Thursday, July 06, 2006

New York Does the WRONG Thing

Goddamnit.

Today's decision holding that there is no constitutional right in New York for LGBT people to marry is the craziest thing I have ever read and I have read a lot of law.

It essentially says that there is a rational basis to give heterosexual couples the state privileges attendant to marriage but deny them to gay people because........straight people are flaky sluts and the Legislature could have rationally decided that if you didn't provide straight people all the state benefits, they'd just fuck at random, push out babies willy nilly and not stay together and provide stable homes for their children. Whereas the Legislature could have rationally concluded that this problem did not exist with gay couples. And, yes, even though admittedly not all straight people can or want to have children, or stay together after having children, or stay married, it's "too intrusive" and "too arbitrary" for the state to make specific inquiries and limit the rights of marriage to only those straight couples that fit the bill set down by the Court.

No, I'm not joking.

Get up from the floor and stop that laughing.

I'm serious:


First, the Legislature could rationally decide that, for the welfare of children, it is more important to promote stability, and to avoid instability, in opposite-sex than in same-sex relationships. Heterosexual intercourse has a natural tendency to lead to the birth of children; homosexual intercourse does not. Despite the advances of science, it remains true that the vast majority of children are born as a result of a sexual relationship between a man and a woman, and the Legislature could find that this will continue to be true. The Legislature could also find that such relationships are all too often casual or temporary. It could find that an important function of marriage is to create more stability and permanence in the relationships that cause children to be born. It thus could choose to offer an inducement -- in the form of marriage and its attendant benefits -- to opposite-sex couples who make a solemn, long-term commitment to each other.

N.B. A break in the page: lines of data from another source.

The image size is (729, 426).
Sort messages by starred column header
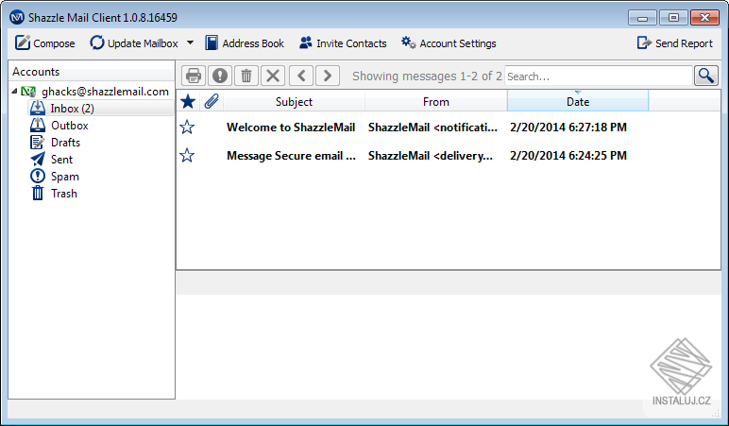[188, 101]
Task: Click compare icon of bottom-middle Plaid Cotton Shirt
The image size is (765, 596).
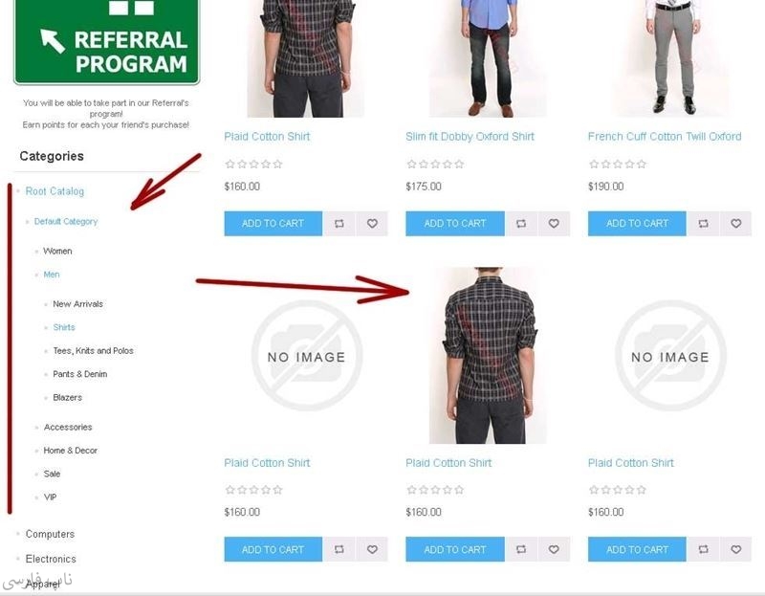Action: (x=521, y=550)
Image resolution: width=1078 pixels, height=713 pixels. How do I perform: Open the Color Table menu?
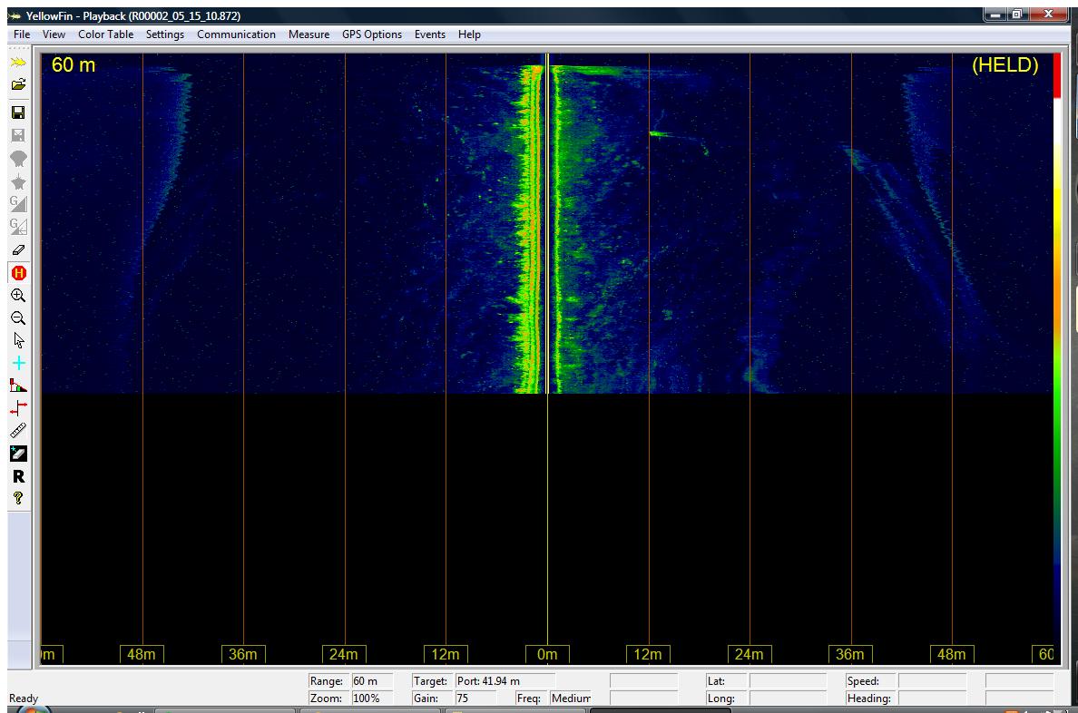point(105,34)

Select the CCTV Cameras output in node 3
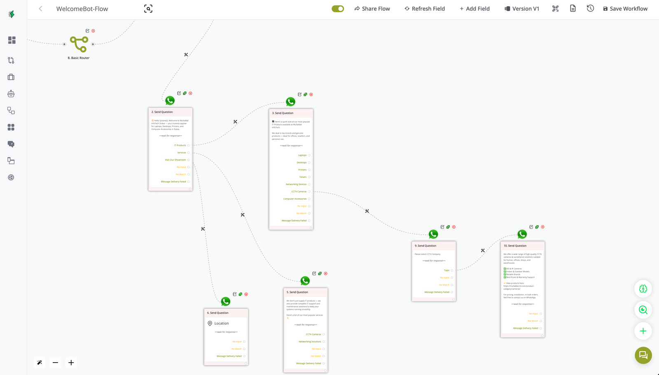[x=309, y=191]
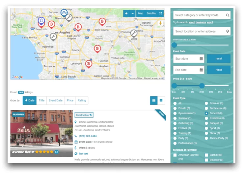Toggle fullscreen map view icon

pos(161,13)
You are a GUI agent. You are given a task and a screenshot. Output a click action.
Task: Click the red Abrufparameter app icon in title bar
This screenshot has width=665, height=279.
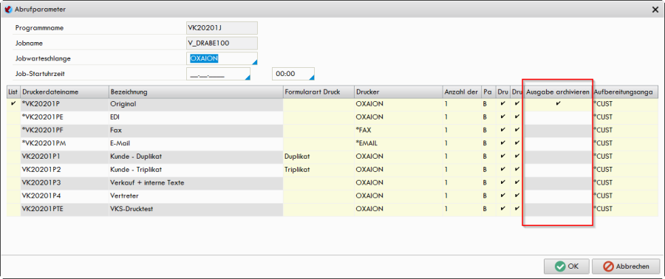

The Legislature could find that this rationale for marriage does not apply with comparable force to same-sex couples. These couples can become parents by adoption, or by artificial insemination or other technological marvels, but they do not become parents as a result of accident or impulse. The Legislature could find that unstable relationships between people of the opposite sex present a greater danger that children will be born into or grow up in unstable homes than is the case with same-sex couples, and thus that promoting stability in opposite-sex relationships will help children more. This is one reason why the Legislature could rationally offer the benefits of marriage to opposite-sex couples only. . . .

In arguing that the definition is overinclusive, plaintiffs point out that many opposite-sex couples cannot have or do not want to have children. How can it be rational, they ask, to permit these couples, but not same-sex couples, to marry? The question is not a difficult one to answer. While same-sex couples and opposite-sex couples are easily distinguished, limiting marriage to opposite-sex couples likely to have children would require grossly intrusive inquiries, and arbitrary and unreliable line-drawing. A legislature that regarded marriage primarily or solely as an institution for the benefit of children could rationally find that an attempt to exclude childless opposite-sex couples from the institution would be a very bad idea.


(Sure, the NY Court of Appeals discussed the traditional circular reasoning too -- it's not marriage because historically its not marriage -- but the above is the heart of today's majority opinion out of the NY Court of Appeals.)

As I said: I've read a lot of legal decisions at this point in my career. But today's 4-2 decision in Seymour v. Holcombe just takes the cake.

That is the bottom line of today's decision. Which, if I ever come up for air, I'll add to the list of "things I need to do a diary about."

(At this point, due to the new job and personal stuff, my poor blog is more neglected than my hair. And that's saying a lot.)